[Exercise requirements]: Express the stretch of the listing below, from the line containing "Where should I" through the line containing "This screenshot has", as a JSON list of strings with one string per line and no blank lines. Omit the pictures from the answer.

[Records to process]:
•••
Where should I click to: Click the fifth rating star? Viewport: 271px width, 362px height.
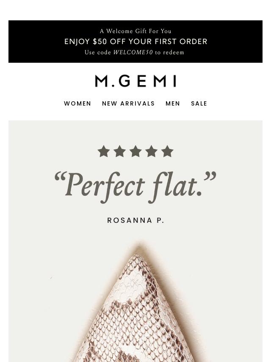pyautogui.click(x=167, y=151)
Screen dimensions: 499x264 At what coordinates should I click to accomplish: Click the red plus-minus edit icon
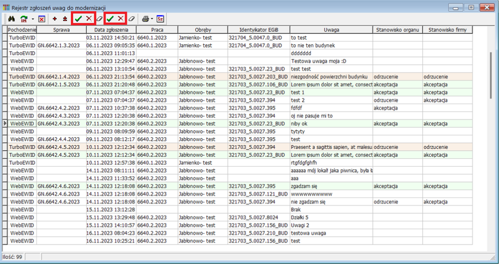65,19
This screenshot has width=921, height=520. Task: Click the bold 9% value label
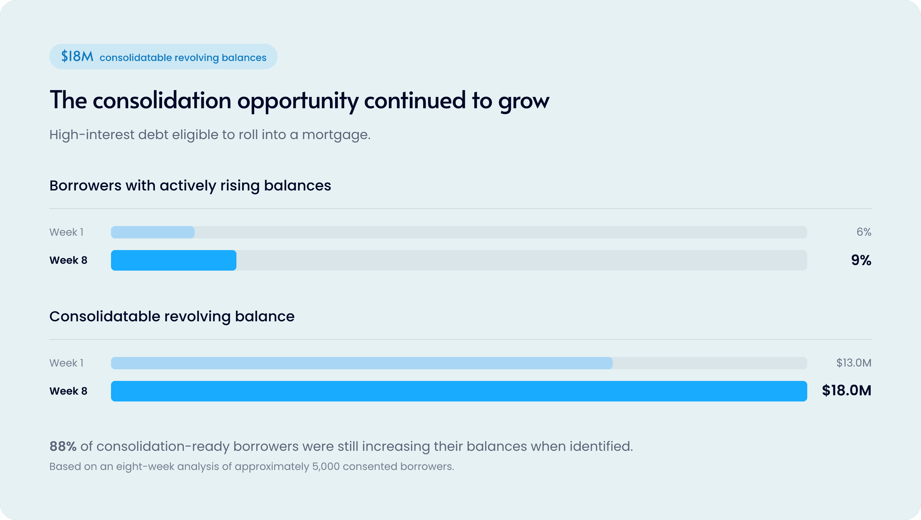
•••
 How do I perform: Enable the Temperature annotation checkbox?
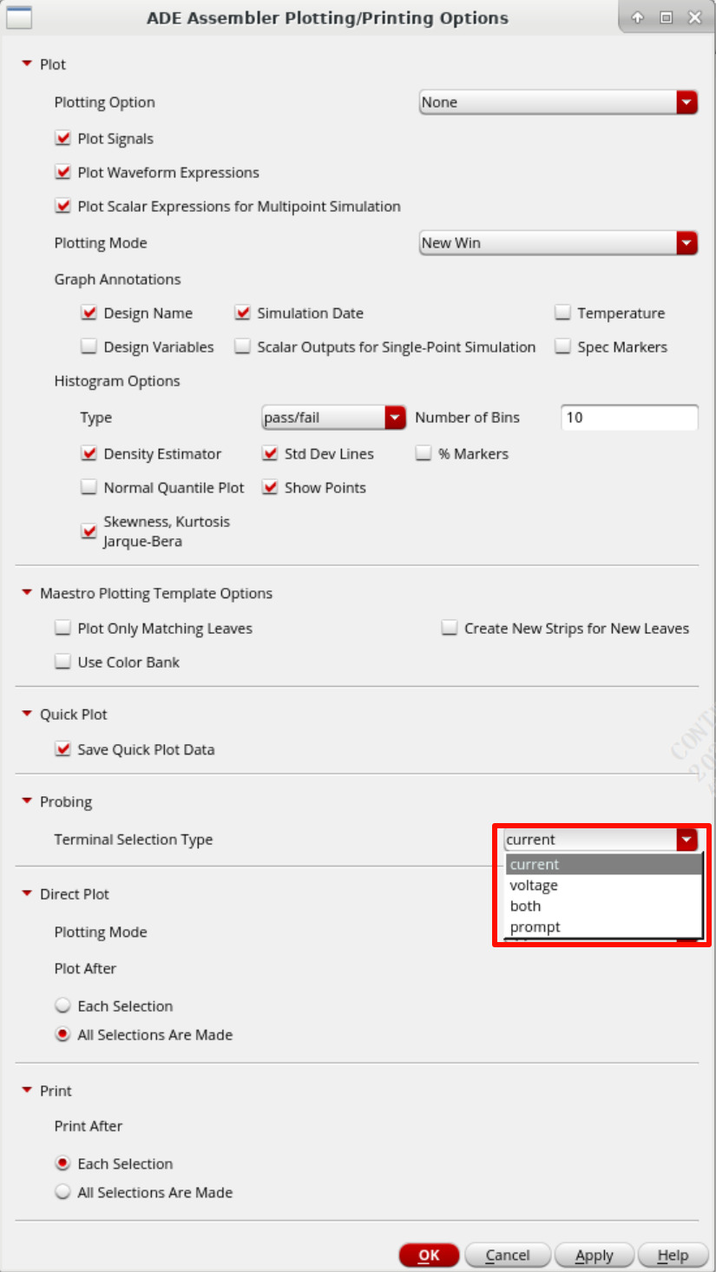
•••
[Exercise result]:
[
  "Where should I click to: Click the fifth rating star? Viewport: 271px width, 362px height.",
  "pyautogui.click(x=167, y=151)",
  "Screen dimensions: 499x264 At what coordinates should I click to accomplish: Click the red plus-minus edit icon",
  "65,19",
  "This screenshot has width=921, height=520. Task: Click the bold 9% value label"
]